▶ About this task
Your copy of the entries must be exact, and it must not include the pictures.

*** Opening Material provided ***

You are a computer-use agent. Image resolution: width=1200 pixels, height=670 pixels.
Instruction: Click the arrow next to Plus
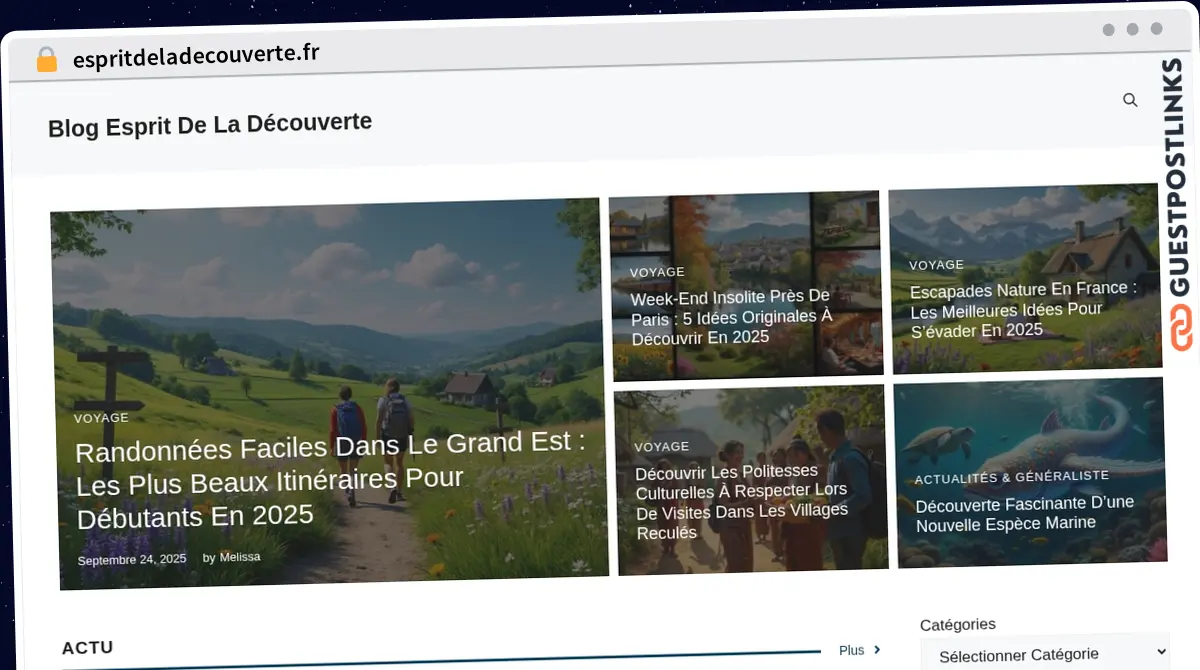877,650
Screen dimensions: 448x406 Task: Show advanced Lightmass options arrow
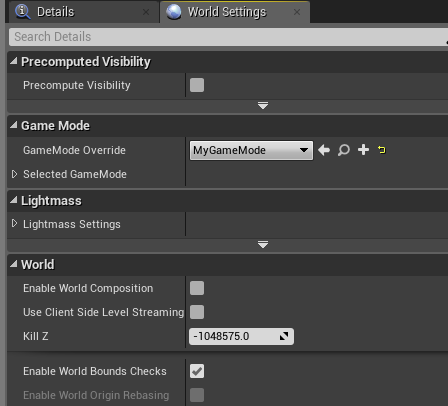(x=263, y=245)
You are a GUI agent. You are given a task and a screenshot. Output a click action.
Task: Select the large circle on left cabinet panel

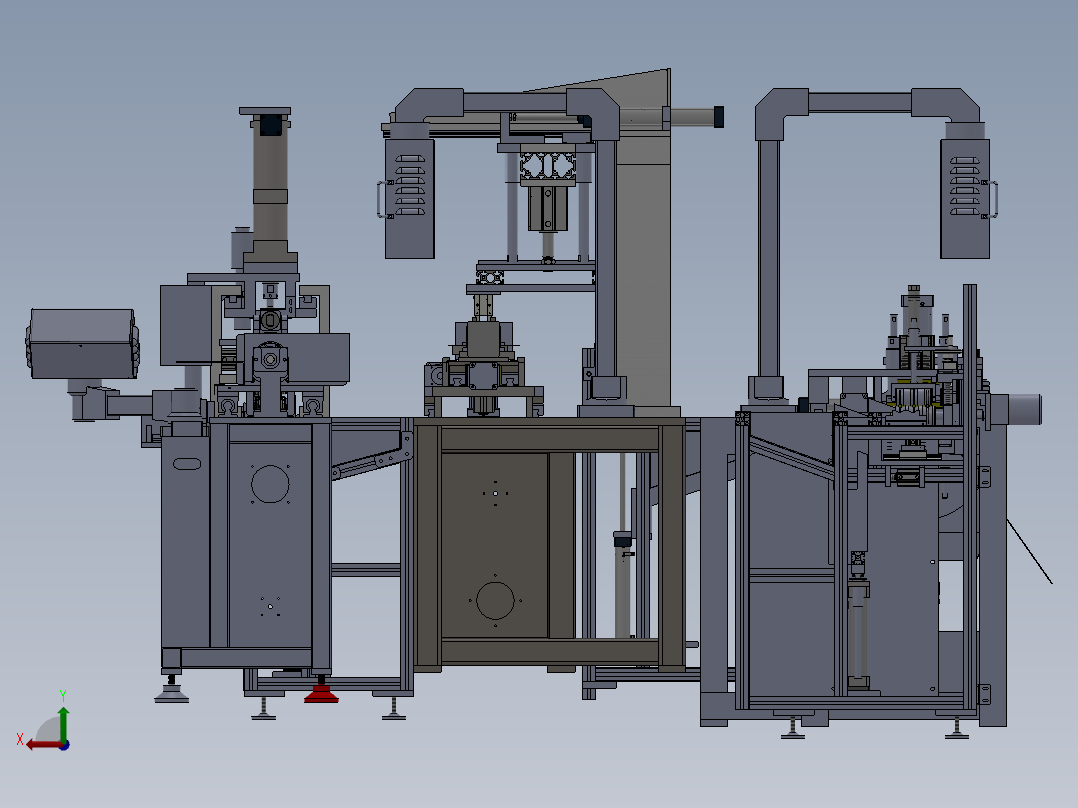pos(270,483)
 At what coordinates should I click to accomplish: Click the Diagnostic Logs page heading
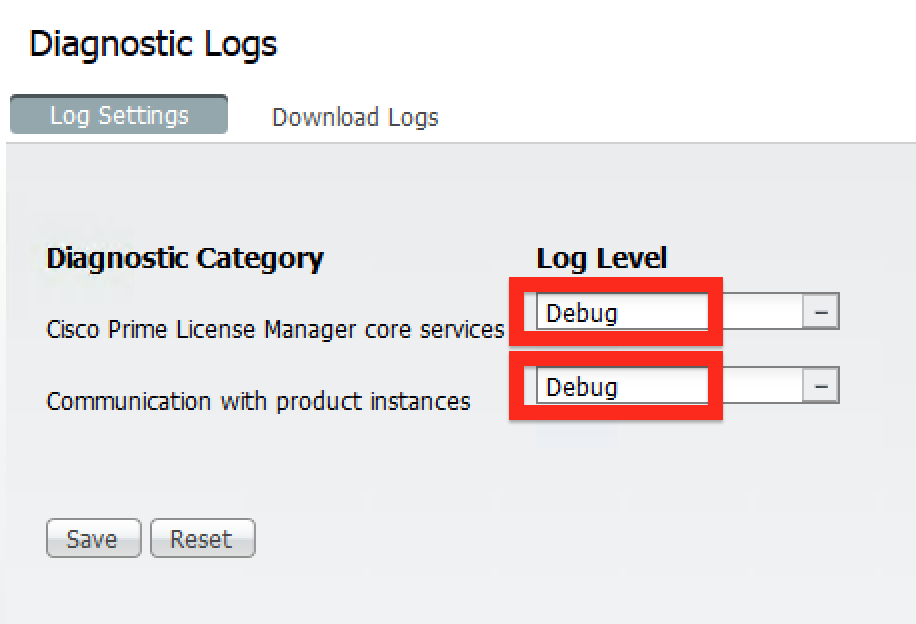(152, 43)
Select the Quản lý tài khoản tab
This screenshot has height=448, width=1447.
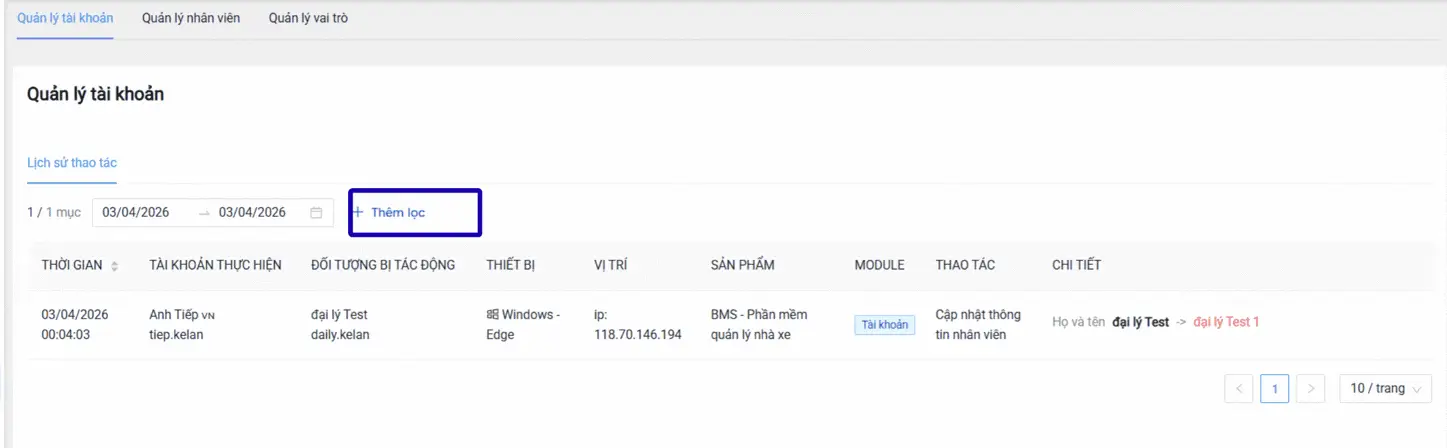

*** Closing Material provided ***

▶ Solution to the exercise
You are a computer-use agent. Image resolution: width=1200 pixels, height=670 pixels.
Instruction: Click the arrow next to Plus
877,650
Screen dimensions: 448x406 Task: Show advanced Lightmass options arrow
(x=263, y=245)
You are a GUI agent. You are given a task and a screenshot. Output a click action.
Task: Select the large circle on left cabinet panel

pos(270,483)
 At what coordinates should I click to accomplish: Click the Diagnostic Logs page heading
(152, 43)
Select the Quản lý tài khoản tab
This screenshot has height=448, width=1447.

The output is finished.